Both literature reviews elicit that several contextual factors have been already tackled when mining a process from an event log and developing an event-activity mapping. Properties such as goal, application, privacy or equipment should attract more attention. One solution that allows to identify the application from a log might be the linguistic analysis of activity labels [36]. The development of privacy-aware event-activity mappings might be inspirited by privacy-aware modeling approaches [44] where privacy policies or privacy restrictions are considered. We are convinced that in the further mapping approaches will emerge addressing these context properties. This can be justified by the increase interest in this topic and particularly in the rise of IoT.

Table 2. Literature identified for event-activity mappings organized according to context dimensions and context properties.

4 Framework for Event-Activity Mappings

To improve the accuracy of event-activity mappings we developed a framework based on the literature results found on context awareness in process mining and event-activity mappings. The pillars of the framework are the four context dimensions presented in Sect. 2. The properties of each dimension are those event attributes that are tackled for context awareness in process mining and event-activity mappings. Depending on the objective, these properties might be on different abstraction levels. For instance, in case of event-activity mappings according to personal & social relationships either one might subsume resource and role to performer or consider role and performer as synonym. The sole consideration of performer without any other event attributes is not sufficient in any way.

The benefit of the framework is twofold. For those, who intend to develop an event to activity mapping, it is recommended to first specify the objective of the event-activity mapping. Next, it should be decided whether a simple or complex context information is of relevance. Depending on the extent of context-awareness, event attributes have to be distilled and attached to the trace. Certainly, the decision in favor which attributes to attach to the log file depends on the mining objective or even on the accessibility and availability of information. Definitely, the more complete the log file the more accurate the results obtained from process mining. In this way, this framework is applied as guide towards developing an accurate event-activity mapping.
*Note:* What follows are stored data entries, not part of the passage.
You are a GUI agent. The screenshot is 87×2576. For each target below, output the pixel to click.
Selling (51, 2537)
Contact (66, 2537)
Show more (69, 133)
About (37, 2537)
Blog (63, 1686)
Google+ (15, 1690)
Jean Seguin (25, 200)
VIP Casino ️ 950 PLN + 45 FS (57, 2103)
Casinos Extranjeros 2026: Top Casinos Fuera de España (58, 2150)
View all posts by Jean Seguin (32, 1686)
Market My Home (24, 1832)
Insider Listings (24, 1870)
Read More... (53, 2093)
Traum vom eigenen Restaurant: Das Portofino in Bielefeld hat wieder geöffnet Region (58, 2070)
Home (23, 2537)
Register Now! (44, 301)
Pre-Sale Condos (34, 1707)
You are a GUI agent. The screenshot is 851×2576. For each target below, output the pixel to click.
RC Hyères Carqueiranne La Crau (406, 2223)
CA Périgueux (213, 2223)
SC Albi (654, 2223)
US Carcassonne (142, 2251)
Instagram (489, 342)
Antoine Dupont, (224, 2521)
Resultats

On the other hand, the application of the framework might be the comparison of event-activity mapping approaches (i.e., find the event-activity mapping that consider more attributes of the spatial-temporal context). The accuracy in this scenario correlates with the number of used attributes. In this way, the framework benchmarks event-activity mapping approaches.

Fig. 4.
figure 4

Context framework for event-activity mappings and the applications of the framework. The benefit of the framework is decision support improving the accuracy of event to activity mapping approaches.

5 Conclusion and Implications

Events need to be contextualized through the use of context information for a successful mapping to activity instances. However, a systematic discussion on the use of context information for event-activity mappings is missing. To fill this gap, we conducted a comprehensive literature review on existing event-activity mappings as well as on the general use of context properties in process mining methods. The literature was structured according to four context dimensions: personal and social context, task context, environmental context, and spatial-temporal context, which we identified from work on context taxonomies. As a result, we identified 14 context properties that should be recorded in event logs and that should be used by event-activity mapping methods to improve the mapping accuracy. We found that the context properties causality and history, which belong to the task context dimension, are supported most frequently. However, other properties such as, e.g., activity, ability, goal, equipment, performance, and location are not or only rarely described in the literature on event-activity mappings. Thus, it remains challenging to consider the wider context for event-activity mapping problems.